■ EXTRACTED TEXT:

+++++

To explore whether hypermethylation was coordinated with heterochromatin, we confirmed significant enrichment for H3K9me3 by ChIP analysis in all of the affected (successfully and unsuccessfully gene-edited) myoblast clones (Fig. 2b). Strikingly however, when we monitored for H3K27me3, we observed significant enrichment levels in all the examined cell clones, before and after editing. This suggests that H3K27me3 is elicited with heterochromatinization in a way that depends on differentiation into myoblasts. Overall, the results of this analysis lead to the conclusion that the removal of the expansion in DM1-affected myoblasts cannot reset the normal epigenetic status of the DM1 locus once heterochromatin has been established.

Finally, to explore whether persistent methylation in the gene-edited myoblasts could be removed by treatment with a demethylating agent, we monitored for aberrant methylation levels in four different edited clones after a 3 day 5-Aza-dC treatment (5 µM). Strikingly, in three out of the four tested clones, the methylation levels remained unchanged at the DMR (100% against the background of the mutant allele, Fig. S4). In the one remaining clone, methylation levels were reduced from 88% to 55% (M4). None of the methylation levels decreased in the parental DM1 myoblasts as a result of drug treatment (M1). Thus, in most cases (3/4 edited clones), 5-Aza-dC treatment could not restore the normal epigenetic status of the locus against the background of the mutant allele, despite the excision of the repeat.

+++++

■ WORK ORDER 1:
Which percentage values appear in the DM1 methylation passage? List every one.
■ WORK ORDER 2:
From the DM1 methylation passage, write out verbatim the part that opens with the words containing "To explore whether hypermethylation" and closes with "has been established.".

■ SUPPLIED DATA:

+++++

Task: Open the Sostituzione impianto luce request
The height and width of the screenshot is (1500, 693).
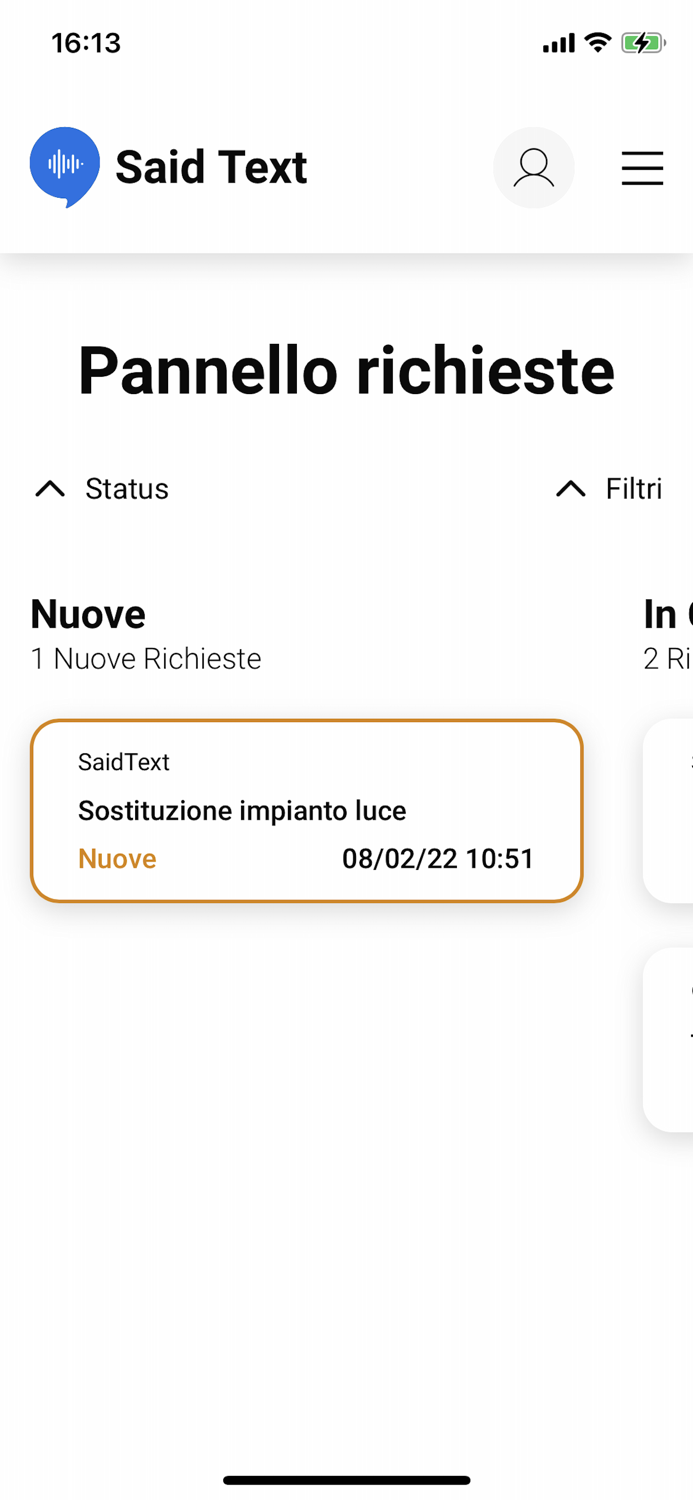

+++++

■ ANSWER SECTION 1:
100%, 88%, 55%

■ ANSWER SECTION 2:
To explore whether hypermethylation was coordinated with heterochromatin, we confirmed significant enrichment for H3K9me3 by ChIP analysis in all of the affected (successfully and unsuccessfully gene-edited) myoblast clones (Fig. 2b). Strikingly however, when we monitored for H3K27me3, we observed significant enrichment levels in all the examined cell clones, before and after editing. This suggests that H3K27me3 is elicited with heterochromatinization in a way that depends on differentiation into myoblasts. Overall, the results of this analysis lead to the conclusion that the removal of the expansion in DM1-affected myoblasts cannot reset the normal epigenetic status of the DM1 locus once heterochromatin has been established.